Sgt. Elizabeth Marks is more than merely fit for duty. She is a testament to service. On Wednesday night, the biggest names in sports were introduced to her story.

Marks, a combat medic and member of the U.S. Army World Class Athlete program of Fort Carson, Colorado, was presented with the Pat Tillman Award for Service during the ESPYs. The awards show, which recognizes grand sports achievements, aired on ABC.

Marks is the first active-duty Soldier to receive the award. She was awarded for using swimming to recover from debilitating hip injuries she received in Iraq in 2010. Marks has not only parlayed her newfound sport to great heights — last week she was named to the 2016 U.S. Paralympic swim team that will compete later this year in Rio de Janeiro, Brazil. She has also inspired hordes of her fellow Soldiers.

“I have struggled for a long time with survival guilt,” Marks said in a video shown to the audience before the award presentation. “I felt selfish for wanting to go and compete when I could do other things to help people. I started getting mail and having people reach out to me who had been injured saying, ‘I saw your story and I wanted to go swim,’ and that, for me, was better than any medal I could ever win.”

But win she has. Marks is ranked No. 1 in the world in the 100-meter breaststroke. But beyond her prowess in the pool, Marks has also displayed immense gratitude and humility. That was no more evident than earlier this year when she made international headlines for her gesture at the Invictus Games in Orlando, Florida.

Marks was decorated with her fourth gold medal at the Games by Prince Harry, the British royal who created the competition, an international Paralympic-style, multi-sport event, which allows wounded, injured or sick armed services personnel and veterans to compete. After he placed the medal around Marks’ neck, the 25-year-old gave the award back.

Marks wanted Prince Harry to deliver the medal to Papworth Hospital in Cambridge, England, where she spent the duration of the inaugural Invictus Games in 2014. Marks traveled to London in the fall of that year to compete in the Games when she collapsed with respiratory distress syndrome. Her condition worsened and she was eventually hospitalized and placed on extracorporeal membrane oxygenation, or ECMO, life support to help her breathe. She missed the Games, but Marks said she was fortunate to come back alive. She said donating one of her medals was the only way she could think of to repay the hospital staff. Her request was honored June 1.

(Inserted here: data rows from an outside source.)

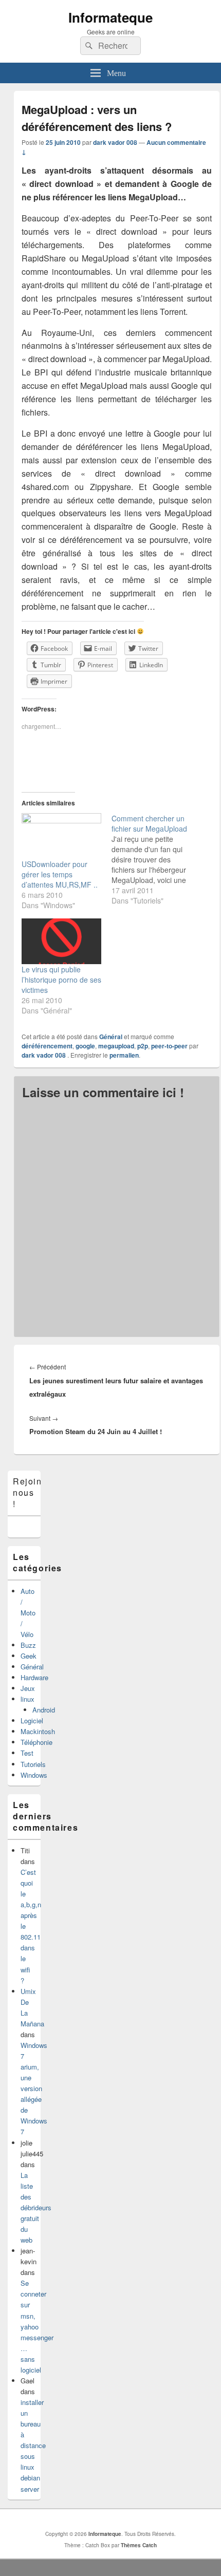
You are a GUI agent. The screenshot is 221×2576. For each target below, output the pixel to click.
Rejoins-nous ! (31, 1492)
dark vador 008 (115, 142)
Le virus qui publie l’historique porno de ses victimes (61, 979)
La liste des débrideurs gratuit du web (36, 2207)
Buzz (28, 1645)
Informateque (110, 17)
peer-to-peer (169, 1045)
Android (43, 1710)
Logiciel (32, 1720)
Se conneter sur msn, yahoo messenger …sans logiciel (37, 2326)
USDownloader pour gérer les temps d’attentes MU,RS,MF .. (60, 874)
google (85, 1045)
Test (27, 1753)
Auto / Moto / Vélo (28, 1612)
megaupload (116, 1045)
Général (110, 1036)
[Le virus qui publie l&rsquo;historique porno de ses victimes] (61, 941)
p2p (142, 1045)
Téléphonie (36, 1742)
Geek (28, 1656)
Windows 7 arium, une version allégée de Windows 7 (34, 2088)
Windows (34, 1775)
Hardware (34, 1677)
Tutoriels (33, 1764)
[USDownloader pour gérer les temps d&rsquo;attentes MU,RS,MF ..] (61, 836)
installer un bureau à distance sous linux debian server (33, 2445)
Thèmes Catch (139, 2545)
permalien (124, 1055)
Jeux (28, 1688)
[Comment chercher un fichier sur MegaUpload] (156, 859)
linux (27, 1699)
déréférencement (47, 1045)
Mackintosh (38, 1731)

For Marks, it wasn’t the first time she had to endure an arduous hospital stay. In 2010, after suffering devastating injuries in Iraq, she grew nervous about the words being bandied about her such as “end of service” or “retirement.” Marks called her father to vent her frustrations. The former Marine told his daughter to write what was most important to her on a piece of paper. She scrawled “FFD” in pencil on a torn sheet of paper. The acronym stood for “fit for duty.” She was deemed fit for duty on July 3, 2012, after several painful surgeries and exhaustive rehabilitation. Marks has not stopped trying to live up to the notion, resuming her job as a medic while also competing for WCAP.

She was back in the pool one month after her ordeal in England. Two months after leaving the hospital, she broke an American record in the SB9, a disability swimming classification, 200-meter breaststroke. Less than two years later, she set a new world record in the 50-meter breaststroke in the SB7 division.

“I was told it’d be six months before I got into a pool again,” Marks said during the video. “I got into a pool about a month out of my coma. Without those physicians, without their service, I would’ve died. I hope that my service could eventually mean that to someone.”

Marks received a standing ovation after accepting the award on the stage of the Microsoft Theater in Los Angeles. She thanked her father and the Pat Tillman Foundation for turning an “absolute tragedy into a triumph.” She also thanked her fellow injured service members throughout the world for their support. She said any success she finds at the Rio Paralympics will be because of them. Marks closed with an emotional parting message.

“If you’re hurting, whether it’s mental or emotional, if ever you think you’re alone, you’re not,” she said. “And if ever you think no one cares, I do. Please come join me behind the blocks.”